For context, A Quiet Place is set in world where aliens who are very sensitive to sound have invaded Earth. As a result, the surviving humans have to stay as silent as possible. The film focuses on a rural American family’s experiences living in this world, and the measures they take to remain quiet in their everyday lives. Specific scenes of A Quiet Place are quite phenomenal, making fantastic use of music, cinematography, and silent acting to further emphasize the tension of the situation. Every loud noise made in the film immediately dials up the tension, and while I wasn’t necessarily scared all the time, I was anxiously eating my popcorn and hoping the characters survive throughout the majority of the film. It helps that the monsters themselves are brought to life with great special effects and fantastic designs. I really liked how there was close to no spoken dialogue beyond American Sign Language, so the only means of endearing the audience to the characters is through facial expressions and actions, which the actors did fairly well. While specific characteristics are not portrayed, and individual names are rarely featured, I got a sense that they are a real family that’s desperately trying to survive an impossible situation, and I felt for them as a result.

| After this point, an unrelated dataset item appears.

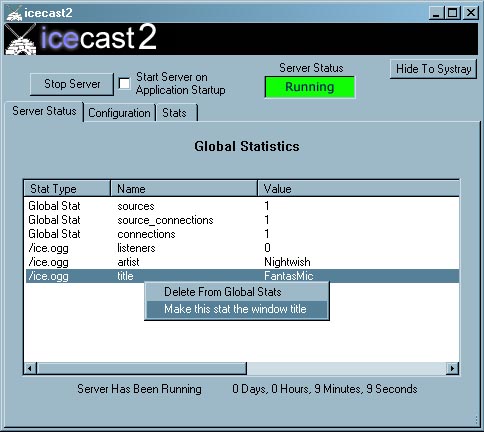Switch to the Configuration tab
This screenshot has height=432, width=484.
[119, 113]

Where the film falls short, in spite of its many good elements, is the actual world building and story. While the characters do make reasonable decisions most of the time, the times they don’t are very distracting and odd. I don’t want to spoil anything, but if you think about a few of the plot points in the film for too long, you start asking way too many questions, and then your overall enjoyment of the film becomes hampered. It becomes frustrating when you realize a few of these issues could have been resolved a simple shifting of dates. Without spoilers, the film begins 89 days into the invasion, and then there’s a time skip to around 480 days into the invasion. If the film had begun more like 30-40 days into the invasion, and then skipped to around 200 days, quite a few plot points would be stronger and make more sense. If this observation is confusing, my advice would be to watch the movie and then do the math. The film also runs for a bit too long, and it feels like there are three climaxes that aren’t stitched together enough to be considered a cohesive whole. It isn’t Lord of the Rings: Return of the King bad, but it’s noticeable. Additionally, the actual resolution was rather anti-climactic, and makes you wonder why the characters didn’t think of it before.

Overall, the plot holes and contrivances outweighed what was good about the movie, because they hampered my immersion into this film’s atmosphere and world. It has some amazing scenes, good acting, solid directing and music, and definitely got me tense more than a few times, but the script and plotting desperately needed some reworking. I do not recommend this film if you’re prone to nitpicking, but if you’re not, then I think you will have a good time watching A Quiet Place. Despite its flaws, the good parts are definitely worth witnessing, and I’m interested in seeing what John Krasinski does next with a better script.